Esto debería preocupar no solo a los ciudadanos turcos, sino también a los aliados del país -especialmente en Estados Unidos-. De hecho, los paralelismos con la administración del presidente Donald Trump son difíciles de ignorar. A diferencia de muchas democracias europeas, cuyos líderes condenaron rápidamente el encarcelamiento de İmamoğlu, la respuesta estadounidense a la erosión de las instituciones democráticas en un estado miembro de la OTAN de 85 millones de habitantes ha sido apagada.
Peor aún, en Estados Unidos están surgiendo patrones familiares para quienes han vivido en Turquía durante los últimos diez años. La administración Trump ha apuntado repetidamente contra las instituciones del conocimiento, especialmente las universidades. Dado que los votantes con estudios universitarios suelen inclinarse por la oposición (demócratas), el mundo académico se ha convertido en un chivo expiatorio. Los ataques a la libertad académica, el rechazo de la ciencia y la promoción de teorías conspirativas forman parte de la podredumbre institucional de la que Turquía ha sido testigo desde 2013.
Ya se trate de negar el vínculo bien documentado entre las tasas de interés y la inflación (como ha hecho Erdoğan) o de desestimar la ciencia del clima, reescribir la historia del 6 de enero y difundir información errónea sobre el COVID-19 (como ha hecho Trump), los ataques a la verdad son esenciales para el régimen autoritario. Las universidades no son solo centros de aprendizaje; son guardianes de la razón pública, sin la cual la democracia se desmorona.

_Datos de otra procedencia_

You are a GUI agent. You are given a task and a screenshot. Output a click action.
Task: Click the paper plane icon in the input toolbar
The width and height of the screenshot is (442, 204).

Turquía no es todavía una democracia fallida, pero está peligrosamente cerca de serlo. Que vuelva a la senda de la reforma institucional o continúe su descenso hacia el autoritarismo dependerá de las decisiones que se tomen en los próximos días. La comunidad internacional -en particular Estados Unidos- debe prestar mucha atención, no solo por la importancia geopolítica de Turquía, sino también porque la lucha que se desarrolla en sus calles entre estudiantes y fuerzas de seguridad refleja una batalla global entre la democracia y sus enemigos.
Las democracias rara vez mueren de repente. Su desaparición es la culminación de un proceso que incluye persecuciones políticas, encarcelamiento o inhabilitación de opositores, criminalización de la protesta, toma del control de las universidades y el silencio de quienes saben más. Parafraseando a Dylan Thomas, los turcos están demostrando que no entrarán dócilmente en esa buena noche.